**WHAT IS REQUIRED**
Pick out each line of the records in which the word "agent" appears.

**THE RECORDS**
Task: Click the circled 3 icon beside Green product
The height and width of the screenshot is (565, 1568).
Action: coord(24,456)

---

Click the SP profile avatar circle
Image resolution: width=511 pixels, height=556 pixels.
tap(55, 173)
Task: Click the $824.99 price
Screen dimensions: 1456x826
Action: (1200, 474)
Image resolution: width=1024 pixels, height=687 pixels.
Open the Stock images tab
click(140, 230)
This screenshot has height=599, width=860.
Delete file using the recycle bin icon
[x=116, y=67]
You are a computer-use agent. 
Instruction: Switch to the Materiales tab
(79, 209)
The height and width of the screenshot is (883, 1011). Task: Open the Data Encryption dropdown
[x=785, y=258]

==

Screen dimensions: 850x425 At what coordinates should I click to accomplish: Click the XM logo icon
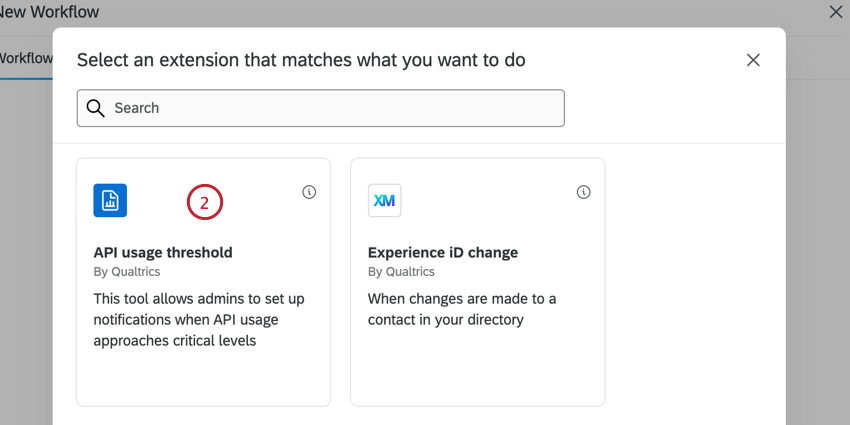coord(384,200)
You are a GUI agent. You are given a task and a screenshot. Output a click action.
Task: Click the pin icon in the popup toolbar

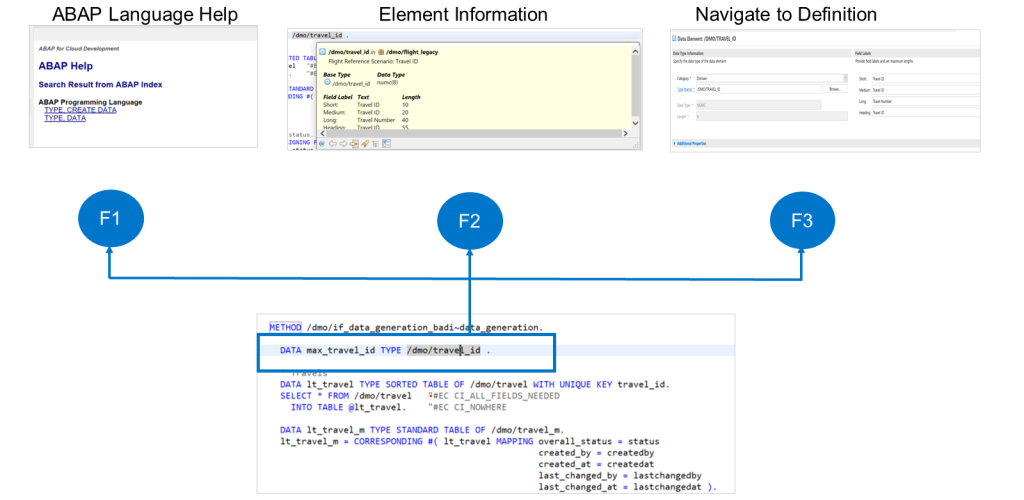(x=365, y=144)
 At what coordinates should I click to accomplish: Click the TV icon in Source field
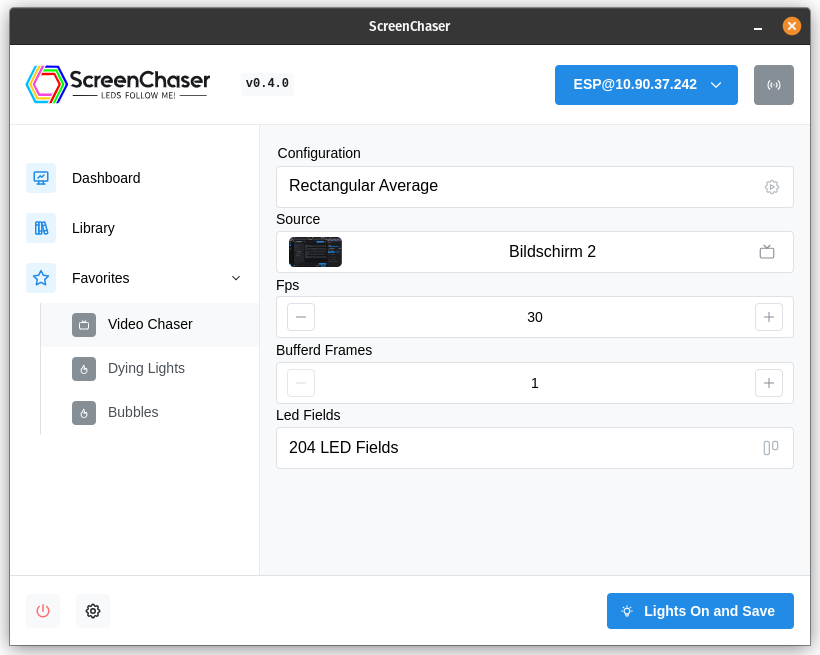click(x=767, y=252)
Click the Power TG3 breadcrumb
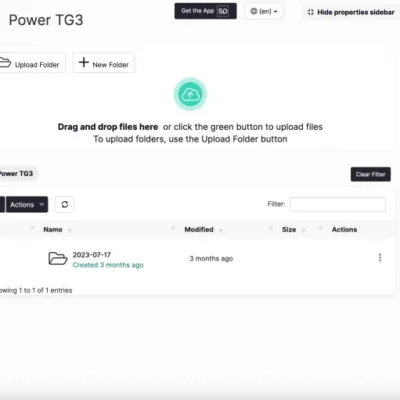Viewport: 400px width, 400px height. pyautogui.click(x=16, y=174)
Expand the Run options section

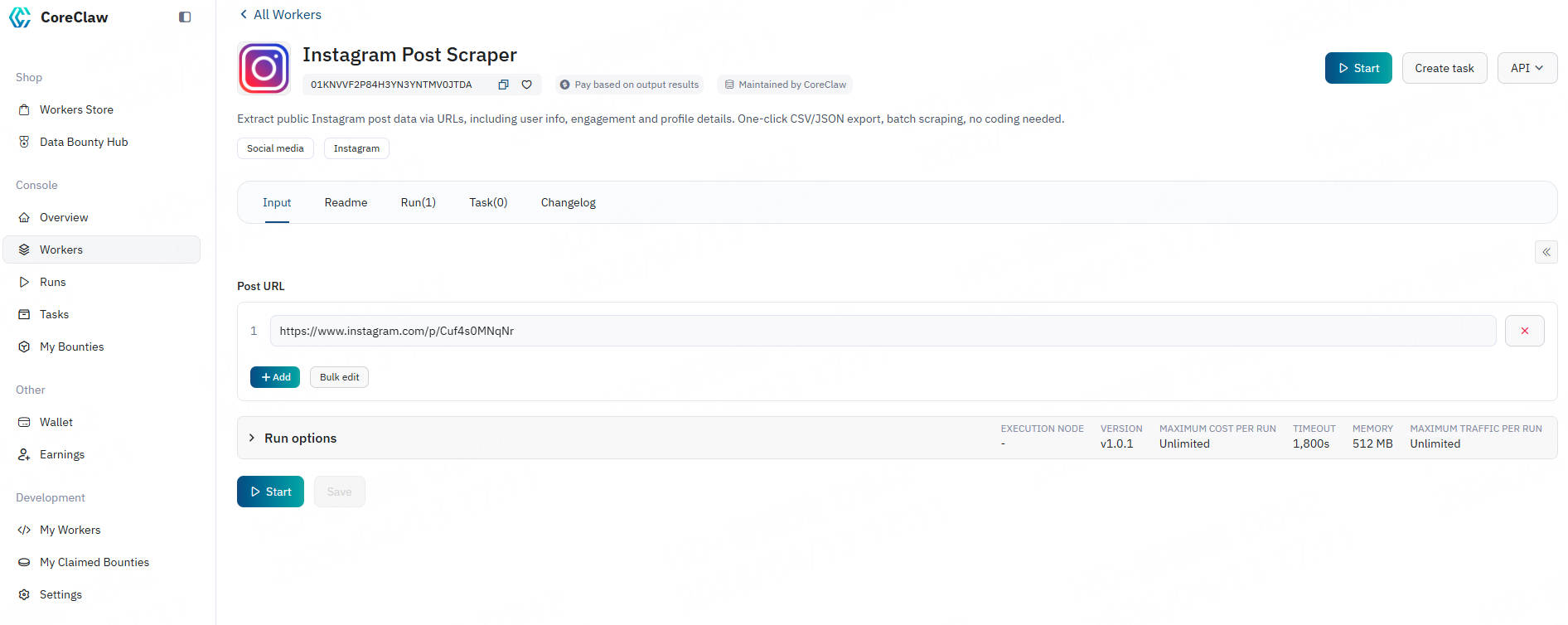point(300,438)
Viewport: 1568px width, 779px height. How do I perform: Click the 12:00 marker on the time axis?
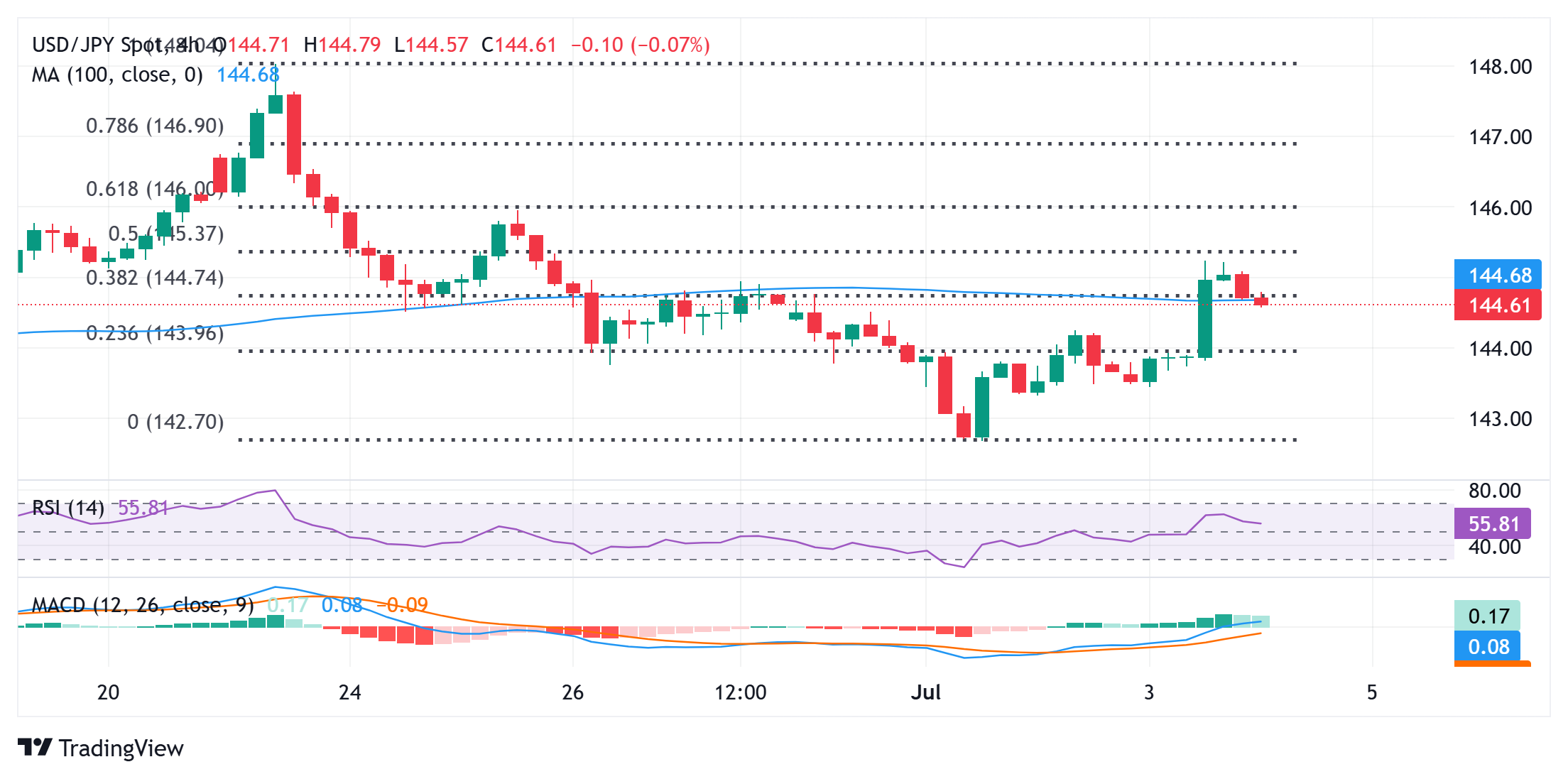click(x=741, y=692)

**ANSWER**
You are a computer-use agent. 
You are a GUI agent. You are given a task and a screenshot. Output a click action.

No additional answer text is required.